ALBUM REVIEW: Crack-Up by Fleet Foxes

By Michaela Barton (@lowkeypigeon)

Atmospheric themes far too easily degrade into arty-farty rubbish – it takes quite a skill to keep structure and sense through an entire album; with Fleet Foxes’ new album Crack-Up, it’s a skill they just about manage.

Quite a few songs on this album start off unrecognisable from the band’s typical jingly, chorus style, instead opting for a low growling vocal and minimalist musical accompaniment. Some songs like Cassius- adopt synth sounding instruments, straying slightly from their traditional instrumental roots. Despite this stylistic evolution, their general theme is still quintessential Fleet Foxes, with novel sounds soon erupting into their recognisable style. Layers of guitar and mandolins lead by the usual drum heart-beat, alternating between a calm and storm of sound.

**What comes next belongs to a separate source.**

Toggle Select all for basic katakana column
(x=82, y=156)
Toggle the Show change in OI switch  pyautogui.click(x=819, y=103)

As in previous albums, Fleet Foxes sure do like having annoyingly long song titles. I Am All That I Need/ Arroyo Seco/ Thumbprint Scar follows the same theme as songs on their Helpless Blues LP by combining a few independent pieces into one long story series. I Am All That I Need… tells a common and relatable tale of an ending relationship. The first third reassures that I am all that I need… good to be without you but is soon cut off by the second part of the song which seems to have a more analytical view of the relationship: “So it’s true, I’ve gone too far to find you and the thumbprint scar I let define you was a myth I made you measure up to” seems to admit some fault, accepting that it was unfair to expect any person to match up so perfectly to their false image of the partner. The final part of the song tells of the oh so familiar loss and regret – “I’ll come right now, I need to see you”. I am all That I Need is honest and raw, seemingly more personal than Fleet Foxes other songs which usually act more like fable or folklore.

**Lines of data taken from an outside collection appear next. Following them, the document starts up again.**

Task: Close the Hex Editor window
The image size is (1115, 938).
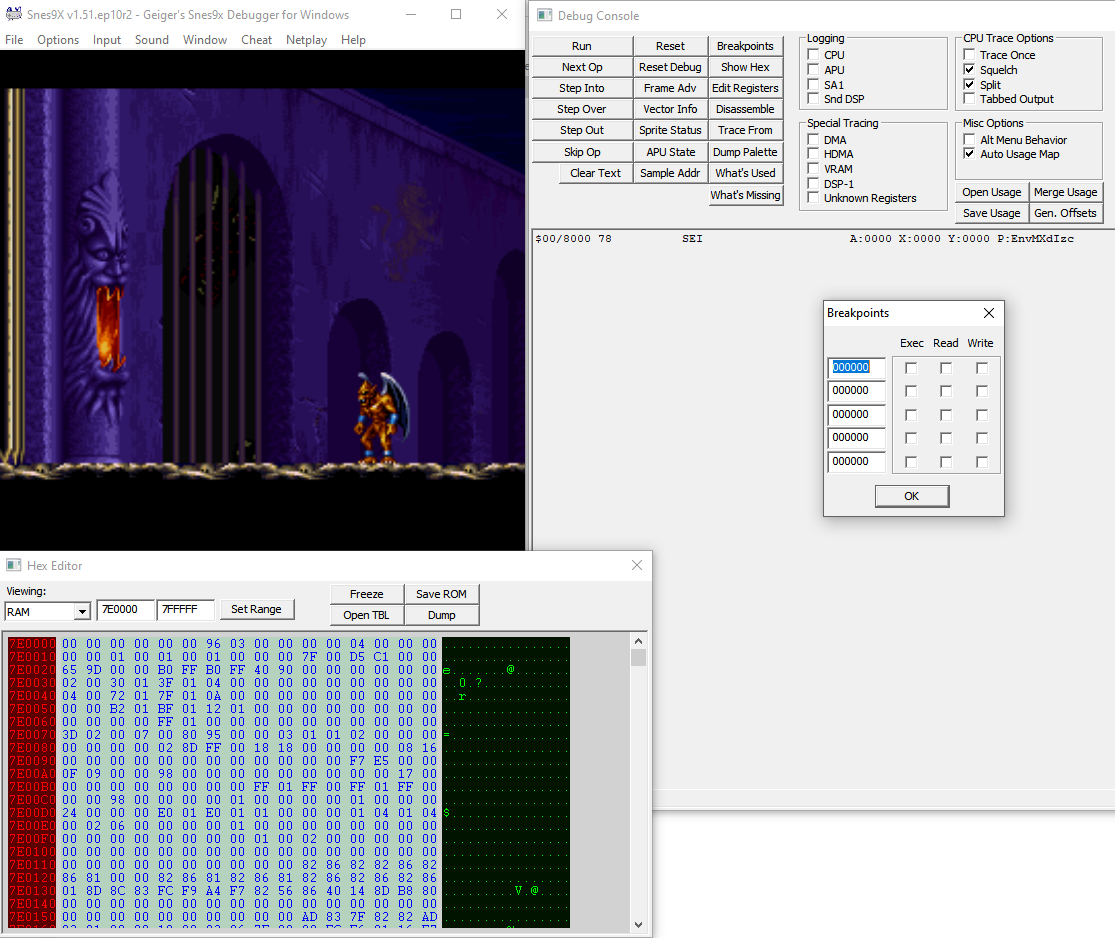Action: point(637,566)
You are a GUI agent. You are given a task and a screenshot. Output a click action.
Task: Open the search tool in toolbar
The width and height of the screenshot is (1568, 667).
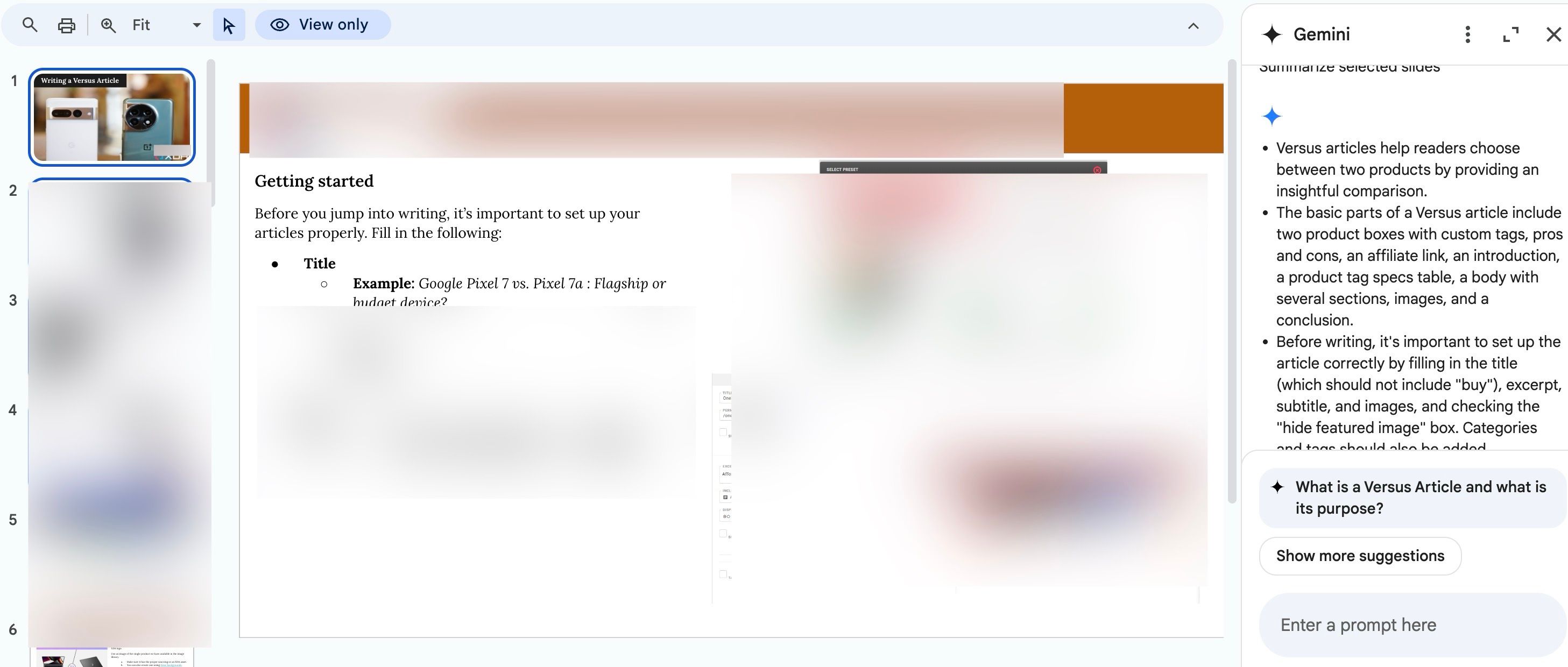(28, 25)
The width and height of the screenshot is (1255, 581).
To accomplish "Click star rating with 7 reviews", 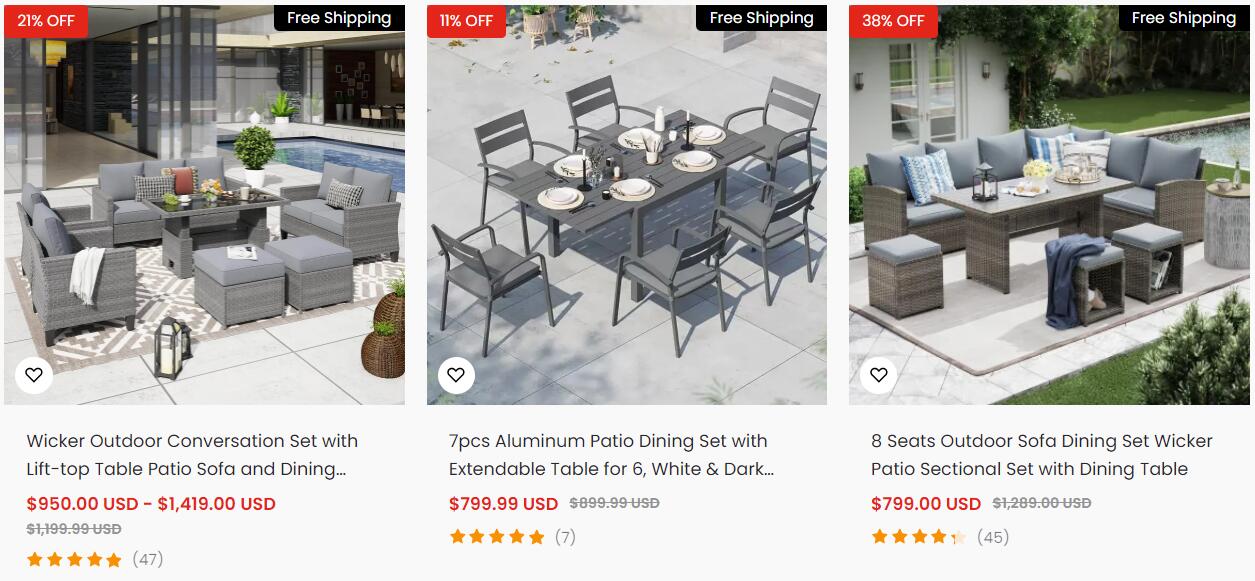I will coord(497,537).
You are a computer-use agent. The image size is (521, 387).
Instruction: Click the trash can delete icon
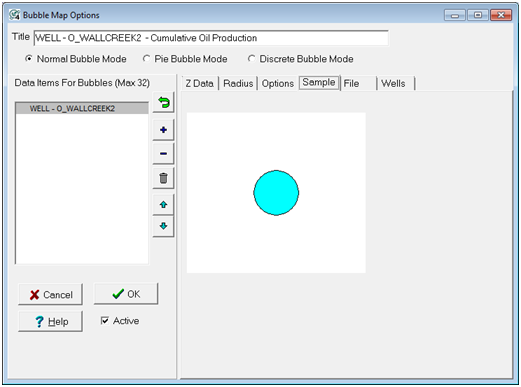163,178
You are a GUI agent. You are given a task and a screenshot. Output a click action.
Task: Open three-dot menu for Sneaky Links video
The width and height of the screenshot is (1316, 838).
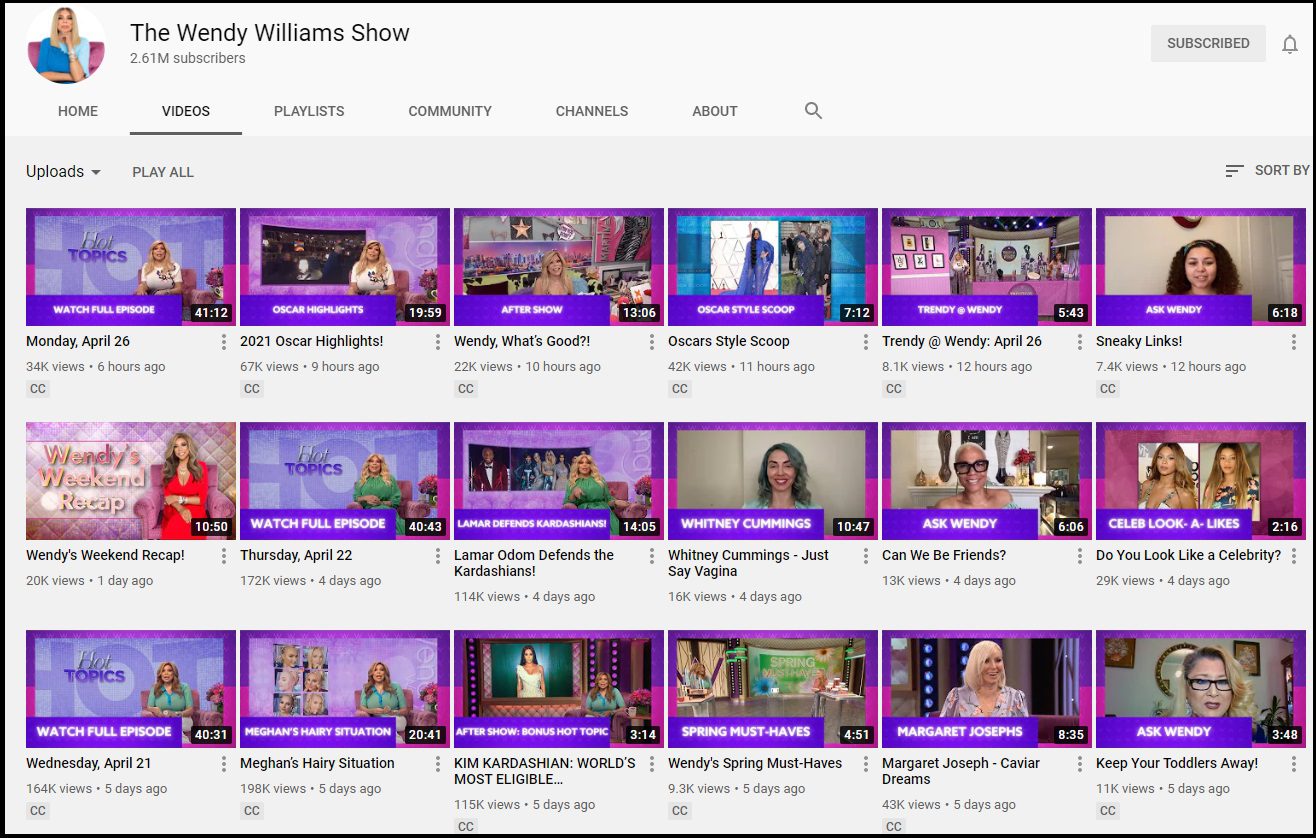tap(1293, 342)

A stand-out from the album is Third of May/ Ōdaigahara. In the first few verses, this song has punching power and uses widely likable chord progressions which helps separate it from the often purposely challenging feel of the album. However, it’s length of almost 9 minutes will likely prevent it from becoming a popular classic. Ever so slightly reminiscent of 90’s anthem pop-rock electric guitars, thumping piano, and key choice at times, it soon dissolves again into the typical atmospheric Fleet Foxes sound.  The band seems unwilling to ever sacrifice their artistic values and allow themselves to be anything other than slightly odd. If you were to remove the typical fluctuating tempo and sudden retreat into arty themes from Third of May/ Ōdaigahara, it had the potential to be an easily accessible song to tempt in new fans. Looking at the lyrics, the song seems (perhaps unintentionally) to highlight this fear of losing their musical character, worrying – Did I change overnight?

The second half of the album returns to calm, laid back tracks with a few spluttering’s of electric instruments but in general recognisable of previous stylings, sounding like they could have been left over rejects from before. I Should See Memphis stood out a little more, though still laid-back it didn’t retire to the usual vocal tactics of fluttering tenor harmonies, instead acting more like spoken word, perhaps evocative of a softer Leonard Cohen, which works for the poetic abstract stylings of their lyrics.

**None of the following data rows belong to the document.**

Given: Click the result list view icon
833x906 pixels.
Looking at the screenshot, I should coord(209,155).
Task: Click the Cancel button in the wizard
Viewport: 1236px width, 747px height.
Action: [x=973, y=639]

Some songs like Cassius- and Naiads, Cassadies run into each other despite sounding completely different. These guys have a habit of altering the tempo and style so much during a song it’s often hard to tell if the track has moved on yet or not, which can leave the listener feeling lost. This style does however force the listener to just surrender to the album, letting the songs lead the way and the listener to simply absorb into the music. As relaxing as this style can be, it only works when listening to the album as a whole and not when on shuffle or when constantly interrupted by adverts on Spotify. The album is an odyssey and if you have the time to partake is truly wonderful, however I worry as to how individual songs will translate to casual listening.

Fleet Foxes have succeeded in creating an experimental yet still not wholly inaccessible album. Straying from their typical old reliable crutches of folk instruments and venturing further into modern realms of electric and synth while still sampling occasionally from jazz, the album is rich with tastes. Lyrics hold haunting poetic beauty which invest their listeners into discovering the true meaning behind each song. Though a few songs fade into the background as filler, there are enough unique and intriguing sounds to hold a listener’s interest.